» **Task to complete**:
Reproduce word for word the part of the fairness text below from "A further advantage" up to and including "Berk et al. (2017).".

A further advantage of enforcing fairness in this way is that we can control both statistical parity and equality of opportunity as a function of r (through \(\uplambda (r)\)) at the same time. So, for instance, we could replace the constraint in (9) with \(\max \{R^2_{\mathbf {S}}(\varvec{\alpha }, \varvec{\beta }), R^2_\mathrm {EO}(\varvec{\phi }, \psi )\}\) or a convex combination \(wR^2_{\mathbf {S}}(\varvec{\alpha }, \varvec{\beta }) + (1 - w)R^2_\mathrm {EO}(\varvec{\phi }, \psi )\), \(w \in (0, 1)\). Few approaches in the literature combine different definitions of fairness in the same model; one example is Berk et al. (2017).

We can also choose to enforce individual fairness. Following along the lines of Berk et al. (2017), we can start by defining a penalty function

$$\begin{aligned} f(\varvec{\alpha }, {\mathbf {y}}, {\mathbf {S}}) = \sum \nolimits _{i, j} d(y_i, y_j) ({\mathbf {s}}_i\varvec{\alpha }- {\mathbf {s}}_j\varvec{\alpha })^2 \end{aligned}$$

that penalises models in which individuals i and j with profiles \((y_i, {\mathbf {u}}_i, {\mathbf {s}}_i)\) and \((y_j, {\mathbf {u}}_j, {\mathbf {s}}_j)\) receive differential treatment in proportion to \(({\mathbf {s}}_i\varvec{\alpha }- {\mathbf {s}}_j\varvec{\alpha })^2\). If two individuals take the same values for the sensitive attributes, \({\mathbf {s}}_i= {\mathbf {s}}_j\) and their term vanish from the sum. If \({\mathbf {s}}_i\ne {\mathbf {s}}_j\), the corresponding term increases with both the difference in the outcomes, measured by some distance \(d(y_i, y_j)\), and with the difference in their sensitive attributes \({\mathbf {s}}_i\) and \({\mathbf {s}}_j\).

» **Supplied information**:
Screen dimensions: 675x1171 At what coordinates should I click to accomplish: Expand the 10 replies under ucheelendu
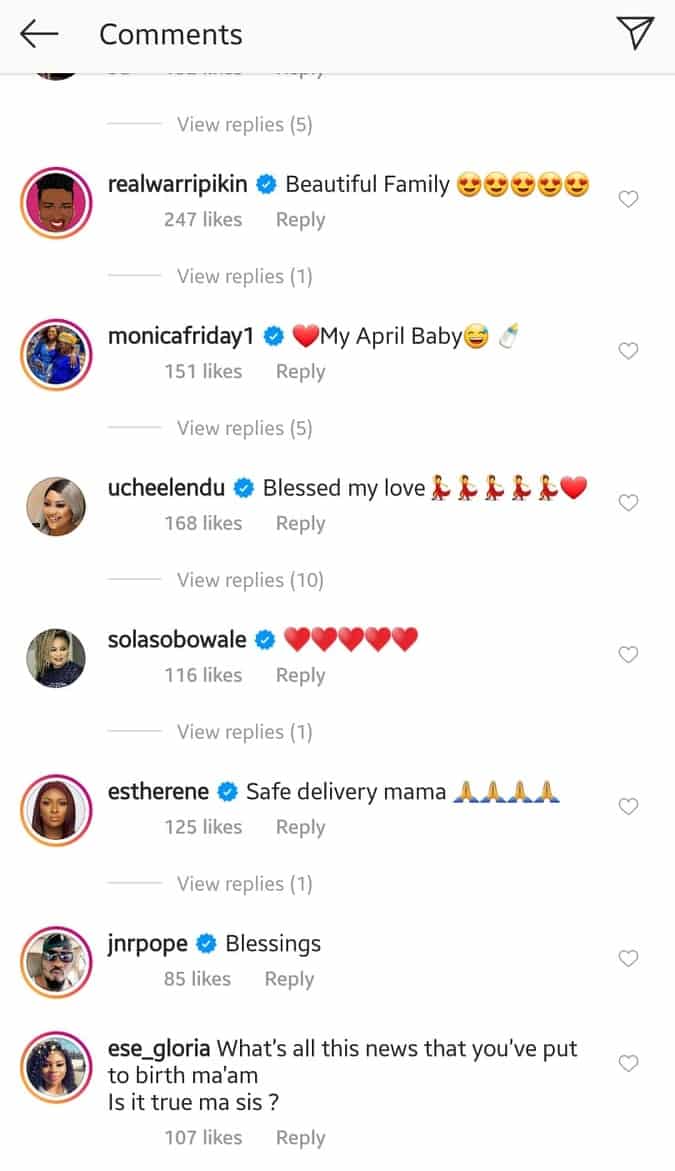[x=250, y=580]
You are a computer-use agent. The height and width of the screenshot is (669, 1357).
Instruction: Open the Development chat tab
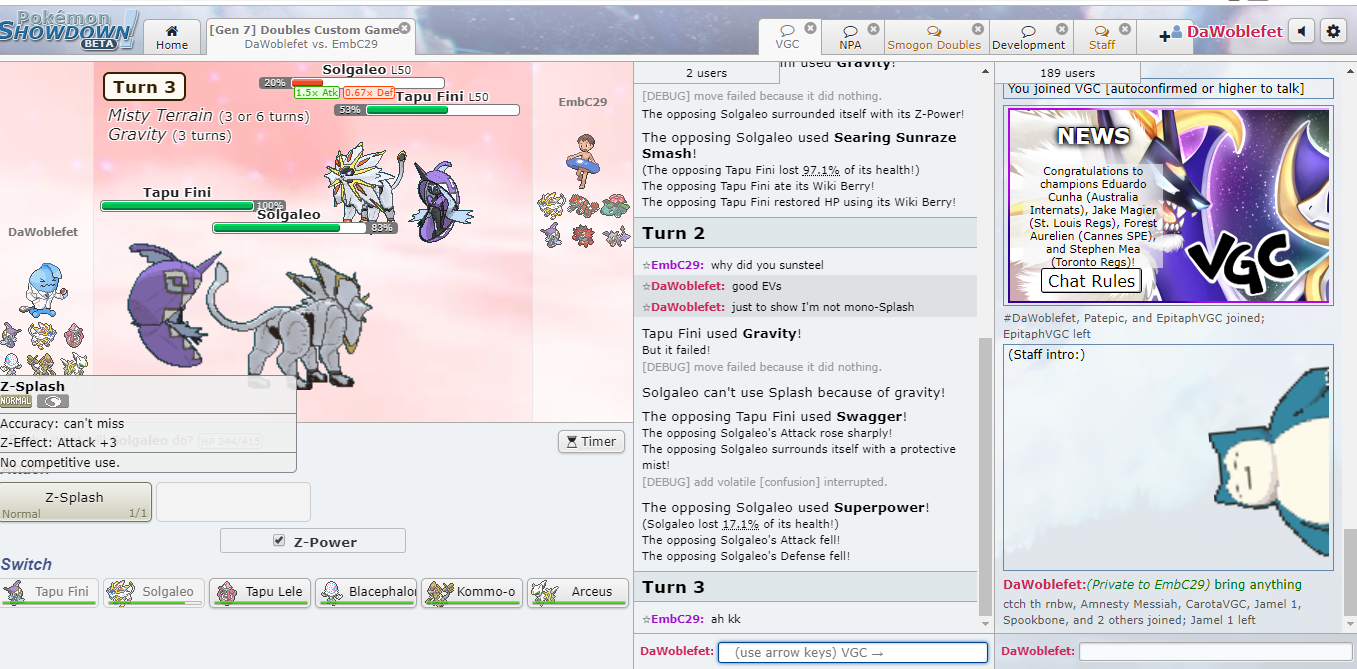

» **Task response**:
A further advantage of enforcing fairness in this way is that we can control both statistical parity and equality of opportunity as a function of r (through \(\uplambda (r)\)) at the same time. So, for instance, we could replace the constraint in (9) with \(\max \{R^2_{\mathbf {S}}(\varvec{\alpha }, \varvec{\beta }), R^2_\mathrm {EO}(\varvec{\phi }, \psi )\}\) or a convex combination \(wR^2_{\mathbf {S}}(\varvec{\alpha }, \varvec{\beta }) + (1 - w)R^2_\mathrm {EO}(\varvec{\phi }, \psi )\), \(w \in (0, 1)\). Few approaches in the literature combine different definitions of fairness in the same model; one example is Berk et al. (2017).